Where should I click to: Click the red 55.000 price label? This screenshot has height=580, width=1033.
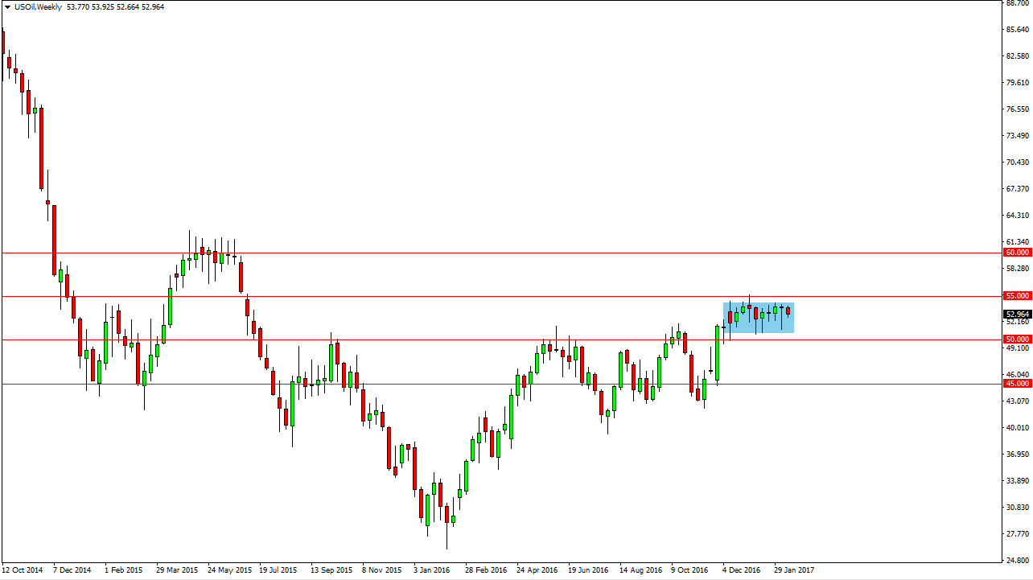click(1017, 296)
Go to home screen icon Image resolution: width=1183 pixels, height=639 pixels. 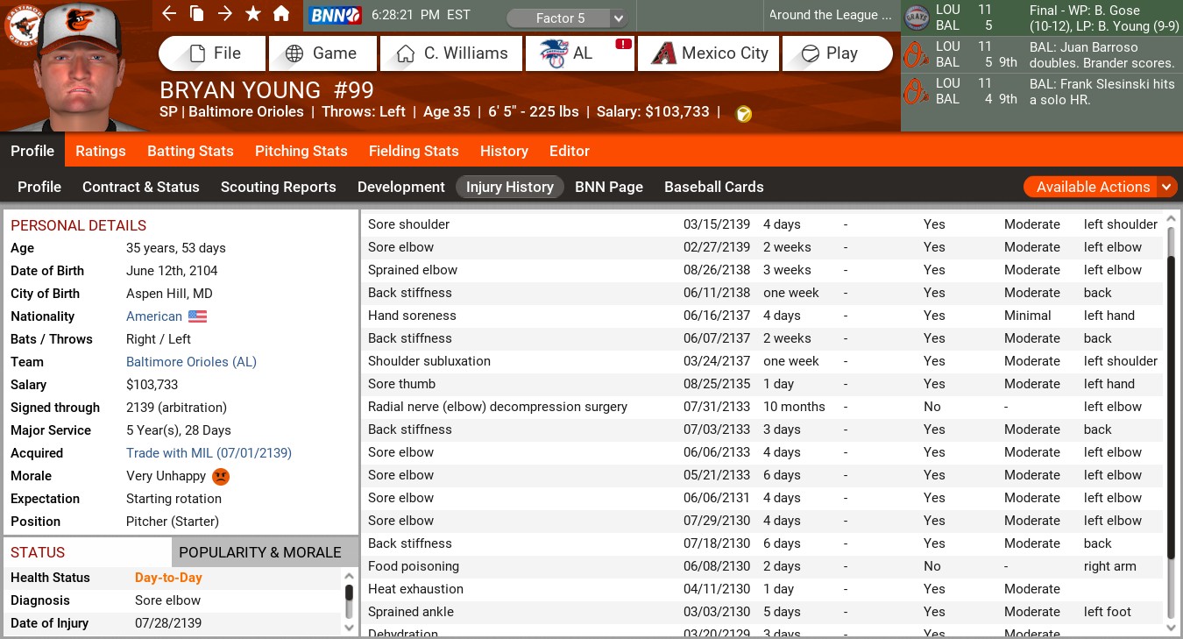(x=281, y=14)
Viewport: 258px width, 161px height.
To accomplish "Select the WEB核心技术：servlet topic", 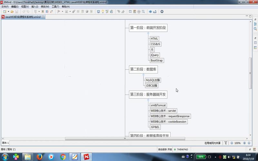I will [x=163, y=111].
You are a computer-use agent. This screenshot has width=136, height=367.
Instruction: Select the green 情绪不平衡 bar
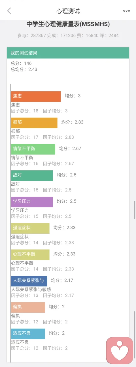(x=33, y=149)
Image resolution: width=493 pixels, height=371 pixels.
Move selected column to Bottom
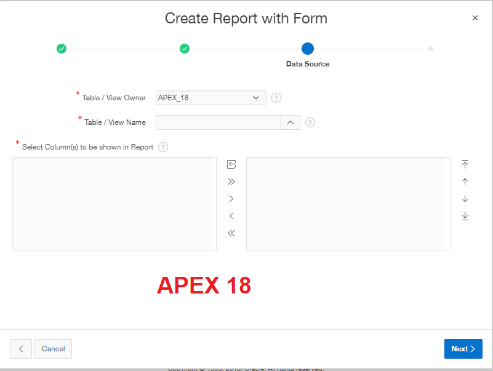(465, 216)

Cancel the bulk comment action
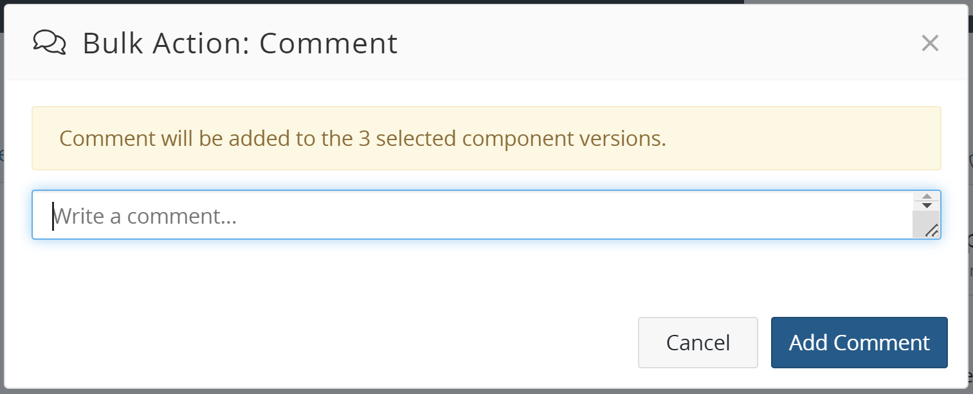pyautogui.click(x=698, y=342)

Prompt = Give an exact copy of the line containing "Instruction: Select the green 情绪不平衡 bar" and every line after it through the end of the entries. Pictures are to be dropped.

Solution to the exercise =
Instruction: Select the green 情绪不平衡 bar
(x=33, y=149)
Image resolution: width=493 pixels, height=371 pixels.
Move selected column to Bottom
(465, 216)

Cancel the bulk comment action
pyautogui.click(x=698, y=342)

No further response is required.